By a decree of the Lateran council of 1215, which was enforced in England, no clerk can hold two benefices with cure of souls, and if a beneficed clerk shall take a second benefice with cure of souls, he vacates ipso facto his first benefice. Dispensations, however, could be easily obtained from Rome, before the reformation of the Church of England, to enable a clerk to hold several ecclesiastical dignities or benefices at the same time, and by the Peterpence, Dispensations, &c. Act 1534, the power to grant such dispensations, which had been exercised previously by the court of Rome, was transferred to the archbishop of Canterbury, certain ecclesiastical persons having been declared by a previous statute (1529) to be entitled to such dispensations. The system of pluralities carried with it, as a necessary consequence, systematic non-residence on the part of many incumbents, and delegation of their spiritual duties in respect of their cures of souls to assistant curates. The evils attendant on this system were found to be so great that the Pluralities Act 1838 was passed to abridge the holding of benefices in plurality, and it was enacted that no person should hold under any circumstances more than two benefices, and this privilege was made subject to the restriction that his benefices were within ten statute miles of each other. By the Pluralities Act 1850, the restriction was further narrowed, so that no spiritual person could hold two benefices except the churches of such benefices were within three miles of each other by the nearest road, and the annual value of one of such benefices did not exceed £100. By this statute the term benefice is defined to mean benefice with cure of souls and no other, and therein to comprehend all parishes, perpetual curacies, donatives, endowed public chapels, parochial chapelries and chapelries or districts belonging or reputed to belong, or annexed or reputed to be annexed, to any church or chapel. The Pluralities Acts Amendment Act 1885, however, enacted that, by dispensation from the archbishop, two benefices could be held together, the churches of which are within four miles of each other, and the annual value of one of which does not exceed £200.

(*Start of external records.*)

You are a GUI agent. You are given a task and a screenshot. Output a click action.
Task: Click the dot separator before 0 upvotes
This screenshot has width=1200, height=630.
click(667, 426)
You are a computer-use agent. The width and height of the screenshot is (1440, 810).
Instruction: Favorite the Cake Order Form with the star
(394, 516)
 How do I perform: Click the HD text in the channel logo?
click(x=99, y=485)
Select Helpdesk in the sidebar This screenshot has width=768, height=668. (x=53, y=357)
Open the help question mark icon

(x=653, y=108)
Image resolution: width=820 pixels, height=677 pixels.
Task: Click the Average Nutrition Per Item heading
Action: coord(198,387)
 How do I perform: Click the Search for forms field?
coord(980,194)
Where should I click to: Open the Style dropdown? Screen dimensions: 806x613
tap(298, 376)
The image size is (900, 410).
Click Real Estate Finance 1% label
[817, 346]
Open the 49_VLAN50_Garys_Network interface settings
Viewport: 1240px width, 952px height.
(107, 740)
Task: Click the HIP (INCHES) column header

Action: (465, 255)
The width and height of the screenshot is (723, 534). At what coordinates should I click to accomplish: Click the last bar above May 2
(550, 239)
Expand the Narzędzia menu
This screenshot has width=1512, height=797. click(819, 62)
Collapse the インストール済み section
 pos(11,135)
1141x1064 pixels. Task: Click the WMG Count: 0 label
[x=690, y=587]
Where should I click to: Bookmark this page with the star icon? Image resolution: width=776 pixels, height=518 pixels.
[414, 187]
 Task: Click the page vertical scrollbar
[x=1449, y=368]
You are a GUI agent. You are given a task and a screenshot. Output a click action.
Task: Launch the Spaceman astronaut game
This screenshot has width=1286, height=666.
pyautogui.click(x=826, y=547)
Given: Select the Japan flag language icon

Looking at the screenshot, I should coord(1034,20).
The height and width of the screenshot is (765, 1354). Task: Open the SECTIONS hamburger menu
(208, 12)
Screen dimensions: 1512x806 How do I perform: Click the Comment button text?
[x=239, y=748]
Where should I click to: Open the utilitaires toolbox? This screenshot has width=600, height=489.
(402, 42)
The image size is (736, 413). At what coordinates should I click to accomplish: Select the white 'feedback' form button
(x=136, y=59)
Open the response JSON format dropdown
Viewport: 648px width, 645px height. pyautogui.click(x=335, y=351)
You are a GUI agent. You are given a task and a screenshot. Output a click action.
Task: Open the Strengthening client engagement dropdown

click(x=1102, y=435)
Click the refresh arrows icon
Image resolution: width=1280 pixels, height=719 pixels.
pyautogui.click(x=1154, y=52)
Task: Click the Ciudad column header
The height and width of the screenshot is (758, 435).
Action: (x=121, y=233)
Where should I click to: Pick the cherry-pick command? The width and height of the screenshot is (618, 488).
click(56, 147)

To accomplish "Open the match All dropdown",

All benefices except those under the clear annual value of £50 pay their first fruits (one year’s profits) and tenths (of yearly profits) to Queen Anne’s Bounty for the augmentation of the maintenance of the poorer clergy. Their profits during vacation belong to the next incumbent. Tithe rent charge attached to a benefice is relieved from payment of one-half of the agricultural rates assessed thereon. Benefices may be exchanged by agreement between incumbents with the consent of the ordinary, and they may, with the consent of the patron and ordinary, be united or dissolved after being united. They may also be charged with the repayment of money laid out for their permanent advantage, and be augmented wholly by the medium of Queen Anne’s Bounty.
A benefice is avoided or vacated—(1) by death; (2) by resignation, if the bishop is willing to accept the resignation: by the Incumbents’ Resignation Act 1871, Amendment Act 1887, any clergyman who has been an incumbent of one benefice continuously for seven years, and is incapacitated by permanent mental or bodily infirmities from fulfilling his duties, may, if the bishop thinks fit, have a commission appointed to consider the fitness of his resigning; and if the commission report in favour of his resigning, he may, with the consent of the patron (or, if that is refused, with the consent of the archbishop) resign the cure of souls into the bishop’s hands, and have assigned to him, out of the benefice, a retiring-pension not exceeding one-third of its annual value, which is recoverable as a debt from his successor; (3) by cession, upon the clerk being instituted to another benefice or some other preferment incompatible with it; (4) by deprivation and sentence of an ecclesiastical court; under the Clergy Discipline Act 1892, an incumbent who has been convicted of offences against the law of bastardy, or against whom judgment has been given in a divorce or matrimonial cause, is deprived, and on being found guilty in the consistory court of immorality or ecclesiastical offences (not in respect of doctrine or ritual), he may be deprived or suspended or declared incapable of preferment; (5) by act of law in consequence of simony; (6) by default of the clerk in neglecting to read publicly in the church the Book of Common Prayer, and to declare his assent thereto within two months after his induction, pursuant to an act of 1662.